The County Legislature released a single-page analysis of top-line costs for each of the three deals, without providing a cost breakdown for specific provisions. Adding up the projected costs and savings of the three deals in each year (see below) show the county’s expects to save more money than it pays out in raises during 2019, 2020, and 2021. In 2022, new costs would slightly overtake savings, and in 2023, the deals would add more than $70 million to the county’s personnel costs. No figures were projected for 2024 or 2025, but given that more than a third of PBA-represented employees have been on the job fewer than six years, it’s likely police pay costs especially will surge in the out years.

Legislative analysis of AME contract

Legislative analysis of PBA contract

Legislative analysis of SCOPE contract

Unlike the anticipated healthcare savings, the new costs from raises are guaranteed to materialize.

The lengths of the deals are themselves problematic. The AME contract runs through December 2024 and the PBA and SCOPE deals run through December 2025. That means the winners of the next two general elections for county legislature will already be committed to the terms.

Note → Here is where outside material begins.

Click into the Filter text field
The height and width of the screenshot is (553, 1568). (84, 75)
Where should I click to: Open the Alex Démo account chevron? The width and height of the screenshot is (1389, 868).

Those terms include agreements to shovel more public money into both AME’s and PBA’s union-run “welfare funds,” through which county employees get benefits such as dental and vision. Welfare funds are an outmoded and inefficient approach to benefits that prevents the county from using its size advantage to get better deals from vendors—and from making sure the money is being spent appropriately.

Most notably, the AME deal contains language that likely won’t hold up in court. AME is the exclusive representative of about 5,000 workers, with whom the county has agreed not to bargain directly, or to let any other union bargain on their behalf. But as that exclusive representative, the union is held to what courts have defined as the “duty of fair representation.” In short, it means the union has to do its best to represent every worker (member or non-member) equally well.

Under section 17 of the AME MOA, the county has committed to pay into a union trust that would provide retiree health benefits only to “members in good standing.” Under the state’s exclusive representation rules, a public employer cannot confer a special benefit specifically on those workers who choose to pay union dues. It’s a blatant attempt to help AME pressure retirees into remaining dues-paying members after they retire by giving them a taxpayer-funded carrot to dangle.

In other news, both the PBA and AME will soon issue endorsements in upcoming races for county executive and county legislature.

* The final vote count has not yet been posted but at least 16 of the 18 legislators voted for the three measures.



- Ken Girardin is the Policy Analyst at the Empire Center for Public Policy.